_Aim:_ Copy out all of the following data verbatim, with no changes to any line.

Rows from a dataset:
%%

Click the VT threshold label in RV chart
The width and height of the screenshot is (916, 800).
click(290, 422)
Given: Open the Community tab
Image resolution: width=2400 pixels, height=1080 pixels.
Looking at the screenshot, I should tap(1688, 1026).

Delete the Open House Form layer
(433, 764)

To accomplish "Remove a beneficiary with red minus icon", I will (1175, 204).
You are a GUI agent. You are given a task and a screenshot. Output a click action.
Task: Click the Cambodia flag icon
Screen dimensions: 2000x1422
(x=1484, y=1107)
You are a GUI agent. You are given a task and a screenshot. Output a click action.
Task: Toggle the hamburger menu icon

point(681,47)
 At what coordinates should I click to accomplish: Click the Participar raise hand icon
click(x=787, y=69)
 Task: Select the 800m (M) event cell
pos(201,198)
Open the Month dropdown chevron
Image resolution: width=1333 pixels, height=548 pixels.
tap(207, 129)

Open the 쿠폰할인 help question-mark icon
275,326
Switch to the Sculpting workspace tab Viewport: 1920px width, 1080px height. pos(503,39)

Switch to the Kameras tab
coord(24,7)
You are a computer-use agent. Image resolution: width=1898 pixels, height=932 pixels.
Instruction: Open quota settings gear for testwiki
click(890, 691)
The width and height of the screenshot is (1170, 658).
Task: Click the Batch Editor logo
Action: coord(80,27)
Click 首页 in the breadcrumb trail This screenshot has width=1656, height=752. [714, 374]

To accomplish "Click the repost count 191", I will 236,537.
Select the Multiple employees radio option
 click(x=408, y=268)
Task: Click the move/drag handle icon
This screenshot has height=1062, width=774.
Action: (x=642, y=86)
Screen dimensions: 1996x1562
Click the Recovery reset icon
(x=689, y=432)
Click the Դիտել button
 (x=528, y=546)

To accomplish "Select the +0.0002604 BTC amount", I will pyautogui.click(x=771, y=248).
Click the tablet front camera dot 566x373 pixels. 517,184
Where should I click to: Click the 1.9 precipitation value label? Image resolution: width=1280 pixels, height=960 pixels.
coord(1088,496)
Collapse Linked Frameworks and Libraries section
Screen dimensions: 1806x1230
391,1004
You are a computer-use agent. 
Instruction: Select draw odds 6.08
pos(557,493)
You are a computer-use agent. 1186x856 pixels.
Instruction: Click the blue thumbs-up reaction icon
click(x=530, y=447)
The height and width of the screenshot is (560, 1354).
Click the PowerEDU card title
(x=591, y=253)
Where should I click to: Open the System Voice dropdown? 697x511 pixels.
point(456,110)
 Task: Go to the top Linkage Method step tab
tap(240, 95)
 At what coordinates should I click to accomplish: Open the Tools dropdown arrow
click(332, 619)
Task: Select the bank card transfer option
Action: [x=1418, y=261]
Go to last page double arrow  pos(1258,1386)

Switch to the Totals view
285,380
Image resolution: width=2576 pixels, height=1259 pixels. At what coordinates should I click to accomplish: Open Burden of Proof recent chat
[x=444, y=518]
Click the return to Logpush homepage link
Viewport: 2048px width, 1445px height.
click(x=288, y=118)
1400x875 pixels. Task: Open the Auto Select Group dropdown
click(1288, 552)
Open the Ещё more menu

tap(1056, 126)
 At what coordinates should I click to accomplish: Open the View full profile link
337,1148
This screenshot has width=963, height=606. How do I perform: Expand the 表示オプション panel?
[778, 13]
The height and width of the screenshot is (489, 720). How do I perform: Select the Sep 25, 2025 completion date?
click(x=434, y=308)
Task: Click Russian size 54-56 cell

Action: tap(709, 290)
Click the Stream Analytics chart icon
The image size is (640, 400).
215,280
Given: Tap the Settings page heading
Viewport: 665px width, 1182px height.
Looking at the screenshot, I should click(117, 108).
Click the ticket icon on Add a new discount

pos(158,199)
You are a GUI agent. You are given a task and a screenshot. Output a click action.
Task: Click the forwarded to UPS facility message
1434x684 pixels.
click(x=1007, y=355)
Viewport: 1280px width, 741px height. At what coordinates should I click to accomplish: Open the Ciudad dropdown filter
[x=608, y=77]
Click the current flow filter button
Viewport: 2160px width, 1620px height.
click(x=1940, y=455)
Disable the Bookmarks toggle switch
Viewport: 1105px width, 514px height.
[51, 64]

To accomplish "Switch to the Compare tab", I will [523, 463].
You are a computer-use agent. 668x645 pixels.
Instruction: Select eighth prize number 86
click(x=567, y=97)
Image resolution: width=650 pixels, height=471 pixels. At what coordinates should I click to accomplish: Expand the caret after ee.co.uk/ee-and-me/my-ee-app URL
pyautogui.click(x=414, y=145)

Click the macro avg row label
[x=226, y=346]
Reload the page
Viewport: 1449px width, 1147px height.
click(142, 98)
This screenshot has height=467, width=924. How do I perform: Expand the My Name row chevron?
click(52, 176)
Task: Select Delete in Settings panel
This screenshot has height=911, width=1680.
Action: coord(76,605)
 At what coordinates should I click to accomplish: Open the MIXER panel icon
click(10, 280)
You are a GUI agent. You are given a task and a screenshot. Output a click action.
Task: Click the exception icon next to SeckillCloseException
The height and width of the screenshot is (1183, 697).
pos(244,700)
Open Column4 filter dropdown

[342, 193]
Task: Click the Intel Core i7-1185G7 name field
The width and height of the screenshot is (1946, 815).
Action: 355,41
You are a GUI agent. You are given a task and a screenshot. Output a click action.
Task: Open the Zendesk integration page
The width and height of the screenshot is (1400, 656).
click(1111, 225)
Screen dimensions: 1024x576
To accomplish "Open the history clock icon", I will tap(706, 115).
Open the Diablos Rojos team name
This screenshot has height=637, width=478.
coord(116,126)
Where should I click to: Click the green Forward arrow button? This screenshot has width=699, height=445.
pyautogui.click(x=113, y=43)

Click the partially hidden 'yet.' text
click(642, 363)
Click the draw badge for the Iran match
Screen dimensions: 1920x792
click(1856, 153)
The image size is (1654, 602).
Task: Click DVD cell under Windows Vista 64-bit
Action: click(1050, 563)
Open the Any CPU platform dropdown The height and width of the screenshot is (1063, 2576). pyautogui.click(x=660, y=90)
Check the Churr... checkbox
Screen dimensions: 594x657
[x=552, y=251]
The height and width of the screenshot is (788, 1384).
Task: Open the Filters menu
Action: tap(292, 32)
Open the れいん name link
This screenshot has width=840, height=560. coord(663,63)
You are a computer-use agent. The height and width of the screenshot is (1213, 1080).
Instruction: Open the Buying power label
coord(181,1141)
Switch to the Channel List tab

%%

_Final result:_
Click the VT threshold label in RV chart
The width and height of the screenshot is (916, 800).
click(290, 422)
Given: Open the Community tab
Image resolution: width=2400 pixels, height=1080 pixels.
Looking at the screenshot, I should tap(1688, 1026).

Delete the Open House Form layer
(433, 764)

To accomplish "Remove a beneficiary with red minus icon", I will (1175, 204).
You are a GUI agent. You are given a task and a screenshot. Output a click action.
Task: Click the Cambodia flag icon
Screen dimensions: 2000x1422
(x=1484, y=1107)
You are a GUI agent. You are given a task and a screenshot. Output a click action.
Task: Toggle the hamburger menu icon

point(681,47)
 At what coordinates should I click to accomplish: Click the Participar raise hand icon
click(x=787, y=69)
 Task: Select the 800m (M) event cell
pos(201,198)
Open the Month dropdown chevron
Image resolution: width=1333 pixels, height=548 pixels.
tap(207, 129)

Open the 쿠폰할인 help question-mark icon
275,326
Switch to the Sculpting workspace tab Viewport: 1920px width, 1080px height. pos(503,39)

Switch to the Kameras tab
coord(24,7)
You are a computer-use agent. Image resolution: width=1898 pixels, height=932 pixels.
Instruction: Open quota settings gear for testwiki
click(890, 691)
The width and height of the screenshot is (1170, 658).
Task: Click the Batch Editor logo
Action: coord(80,27)
Click 首页 in the breadcrumb trail This screenshot has width=1656, height=752. [714, 374]

To accomplish "Click the repost count 191", I will 236,537.
Select the Multiple employees radio option
 click(x=408, y=268)
Task: Click the move/drag handle icon
This screenshot has height=1062, width=774.
Action: (x=642, y=86)
Screen dimensions: 1996x1562
Click the Recovery reset icon
(x=689, y=432)
Click the Դիտել button
 (x=528, y=546)

To accomplish "Select the +0.0002604 BTC amount", I will pyautogui.click(x=771, y=248).
Click the tablet front camera dot 566x373 pixels. 517,184
Where should I click to: Click the 1.9 precipitation value label? Image resolution: width=1280 pixels, height=960 pixels.
coord(1088,496)
Collapse Linked Frameworks and Libraries section
Screen dimensions: 1806x1230
391,1004
You are a computer-use agent. 
Instruction: Select draw odds 6.08
pos(557,493)
You are a computer-use agent. 1186x856 pixels.
Instruction: Click the blue thumbs-up reaction icon
click(x=530, y=447)
The height and width of the screenshot is (560, 1354).
Click the PowerEDU card title
(x=591, y=253)
Where should I click to: Open the System Voice dropdown? 697x511 pixels.
point(456,110)
 Task: Go to the top Linkage Method step tab
tap(240, 95)
 At what coordinates should I click to accomplish: Open the Tools dropdown arrow
click(332, 619)
Task: Select the bank card transfer option
Action: [x=1418, y=261]
Go to last page double arrow  pos(1258,1386)

Switch to the Totals view
285,380
Image resolution: width=2576 pixels, height=1259 pixels. At what coordinates should I click to accomplish: Open Burden of Proof recent chat
[x=444, y=518]
Click the return to Logpush homepage link
Viewport: 2048px width, 1445px height.
click(x=288, y=118)
1400x875 pixels. Task: Open the Auto Select Group dropdown
click(1288, 552)
Open the Ещё more menu

tap(1056, 126)
 At what coordinates should I click to accomplish: Open the View full profile link
337,1148
This screenshot has width=963, height=606. How do I perform: Expand the 表示オプション panel?
[778, 13]
The height and width of the screenshot is (489, 720). How do I perform: Select the Sep 25, 2025 completion date?
click(x=434, y=308)
Task: Click Russian size 54-56 cell

Action: tap(709, 290)
Click the Stream Analytics chart icon
The image size is (640, 400).
215,280
Given: Tap the Settings page heading
Viewport: 665px width, 1182px height.
Looking at the screenshot, I should click(117, 108).
Click the ticket icon on Add a new discount

pos(158,199)
You are a GUI agent. You are given a task and a screenshot. Output a click action.
Task: Click the forwarded to UPS facility message
1434x684 pixels.
click(x=1007, y=355)
Viewport: 1280px width, 741px height. At what coordinates should I click to accomplish: Open the Ciudad dropdown filter
[x=608, y=77]
Click the current flow filter button
Viewport: 2160px width, 1620px height.
click(x=1940, y=455)
Disable the Bookmarks toggle switch
Viewport: 1105px width, 514px height.
[51, 64]

To accomplish "Switch to the Compare tab", I will [523, 463].
You are a computer-use agent. 668x645 pixels.
Instruction: Select eighth prize number 86
click(x=567, y=97)
Image resolution: width=650 pixels, height=471 pixels. At what coordinates should I click to accomplish: Expand the caret after ee.co.uk/ee-and-me/my-ee-app URL
pyautogui.click(x=414, y=145)

Click the macro avg row label
[x=226, y=346]
Reload the page
Viewport: 1449px width, 1147px height.
click(142, 98)
This screenshot has height=467, width=924. How do I perform: Expand the My Name row chevron?
click(52, 176)
Task: Select Delete in Settings panel
This screenshot has height=911, width=1680.
Action: coord(76,605)
 At what coordinates should I click to accomplish: Open the MIXER panel icon
click(10, 280)
You are a GUI agent. You are given a task and a screenshot. Output a click action.
Task: Click the exception icon next to SeckillCloseException
The height and width of the screenshot is (1183, 697).
pos(244,700)
Open Column4 filter dropdown

[342, 193]
Task: Click the Intel Core i7-1185G7 name field
The width and height of the screenshot is (1946, 815).
Action: 355,41
You are a GUI agent. You are given a task and a screenshot. Output a click action.
Task: Open the Zendesk integration page
The width and height of the screenshot is (1400, 656).
click(1111, 225)
Screen dimensions: 1024x576
To accomplish "Open the history clock icon", I will tap(706, 115).
Open the Diablos Rojos team name
This screenshot has height=637, width=478.
coord(116,126)
Where should I click to: Click the green Forward arrow button? This screenshot has width=699, height=445.
pyautogui.click(x=113, y=43)

Click the partially hidden 'yet.' text
click(642, 363)
Click the draw badge for the Iran match
Screen dimensions: 1920x792
click(1856, 153)
The image size is (1654, 602).
Task: Click DVD cell under Windows Vista 64-bit
Action: click(1050, 563)
Open the Any CPU platform dropdown The height and width of the screenshot is (1063, 2576). pyautogui.click(x=660, y=90)
Check the Churr... checkbox
Screen dimensions: 594x657
[x=552, y=251]
The height and width of the screenshot is (788, 1384).
Task: Open the Filters menu
Action: tap(292, 32)
Open the れいん name link
This screenshot has width=840, height=560. coord(663,63)
You are a computer-use agent. The height and width of the screenshot is (1213, 1080).
Instruction: Open the Buying power label
coord(181,1141)
Switch to the Channel List tab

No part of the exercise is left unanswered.